Jack Williams

Personal information
- Born: April 22, 2000 (age 26) Mission Viejo, California, U.S.

Sport
- Sport: Archery

Medal record
Men's recurve archery
Representing United States
World Championships
| Silver medal – second place | 2021 Yankton | Team |
Pan American Games
| Gold medal – first place | 2023 Santiago | Team |
| Bronze medal – third place | 2019 Lima | Team |
Pan American Championships
| Gold medal – first place | 2018 Medellín | Team |
| Bronze medal – third place | 2018 Medellín | Individual |
| Bronze medal – third place | 2022 Santiago | Team |
| Bronze medal – third place | 2024 Medellín | Individual |
| Bronze medal – third place | 2024 Medellín | Team |

= Jack Williams (archer) =

American archer (born 2000)

Jack Williams (born April 22, 2000) is an American archer.
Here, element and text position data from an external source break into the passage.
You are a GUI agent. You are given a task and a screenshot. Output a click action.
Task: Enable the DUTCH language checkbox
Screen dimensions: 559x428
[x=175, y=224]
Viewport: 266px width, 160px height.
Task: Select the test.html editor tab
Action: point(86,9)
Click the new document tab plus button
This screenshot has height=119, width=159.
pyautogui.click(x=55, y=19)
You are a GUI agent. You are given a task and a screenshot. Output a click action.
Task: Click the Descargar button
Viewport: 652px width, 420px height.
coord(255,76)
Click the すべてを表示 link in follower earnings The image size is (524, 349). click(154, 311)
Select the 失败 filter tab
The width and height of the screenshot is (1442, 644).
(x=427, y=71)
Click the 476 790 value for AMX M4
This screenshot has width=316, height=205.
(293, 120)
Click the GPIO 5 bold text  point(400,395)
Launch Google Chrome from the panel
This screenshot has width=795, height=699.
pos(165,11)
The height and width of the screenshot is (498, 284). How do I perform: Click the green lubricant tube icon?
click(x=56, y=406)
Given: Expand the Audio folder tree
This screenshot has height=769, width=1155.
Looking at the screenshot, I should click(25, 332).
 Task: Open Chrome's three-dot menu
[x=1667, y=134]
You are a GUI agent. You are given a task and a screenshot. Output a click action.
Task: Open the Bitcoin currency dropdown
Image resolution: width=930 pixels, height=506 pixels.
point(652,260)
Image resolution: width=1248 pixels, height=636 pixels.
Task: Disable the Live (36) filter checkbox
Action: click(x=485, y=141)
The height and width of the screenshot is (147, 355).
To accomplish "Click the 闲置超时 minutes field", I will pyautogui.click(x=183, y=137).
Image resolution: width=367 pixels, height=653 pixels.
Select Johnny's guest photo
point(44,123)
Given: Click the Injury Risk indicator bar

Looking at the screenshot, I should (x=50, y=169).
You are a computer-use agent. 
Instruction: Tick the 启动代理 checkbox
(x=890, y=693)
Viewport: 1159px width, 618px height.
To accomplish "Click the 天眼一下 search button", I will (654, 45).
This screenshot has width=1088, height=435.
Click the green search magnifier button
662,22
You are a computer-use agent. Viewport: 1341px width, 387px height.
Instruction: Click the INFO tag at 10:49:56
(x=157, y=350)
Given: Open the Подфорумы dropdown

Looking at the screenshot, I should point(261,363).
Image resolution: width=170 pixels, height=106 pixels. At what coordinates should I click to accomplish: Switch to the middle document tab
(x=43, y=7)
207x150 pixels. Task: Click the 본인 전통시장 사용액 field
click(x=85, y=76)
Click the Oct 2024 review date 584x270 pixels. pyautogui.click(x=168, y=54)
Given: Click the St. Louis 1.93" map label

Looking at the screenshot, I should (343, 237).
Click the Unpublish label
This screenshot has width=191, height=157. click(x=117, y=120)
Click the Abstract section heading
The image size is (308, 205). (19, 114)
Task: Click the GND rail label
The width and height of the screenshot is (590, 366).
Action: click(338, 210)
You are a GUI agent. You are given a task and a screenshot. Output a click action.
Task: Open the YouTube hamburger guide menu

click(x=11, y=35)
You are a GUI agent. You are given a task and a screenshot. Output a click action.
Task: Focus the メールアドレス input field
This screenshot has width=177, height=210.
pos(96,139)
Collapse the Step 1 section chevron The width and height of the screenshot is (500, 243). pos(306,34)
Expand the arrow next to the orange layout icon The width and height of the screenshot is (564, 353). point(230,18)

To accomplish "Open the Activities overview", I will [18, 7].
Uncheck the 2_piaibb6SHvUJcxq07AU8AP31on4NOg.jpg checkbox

He competed in the men's individual event at the 2020 Summer Olympics held in Tokyo, Japan. Two months later, he won the silver medal in the men's team event at the 2021 World Archery Championships held in Yankton, United States. The following weekend he competed at the 2021 Hyundai World Archery World Cup Final, and became the first archer appearing at the season-ending event as a host representative to take gold.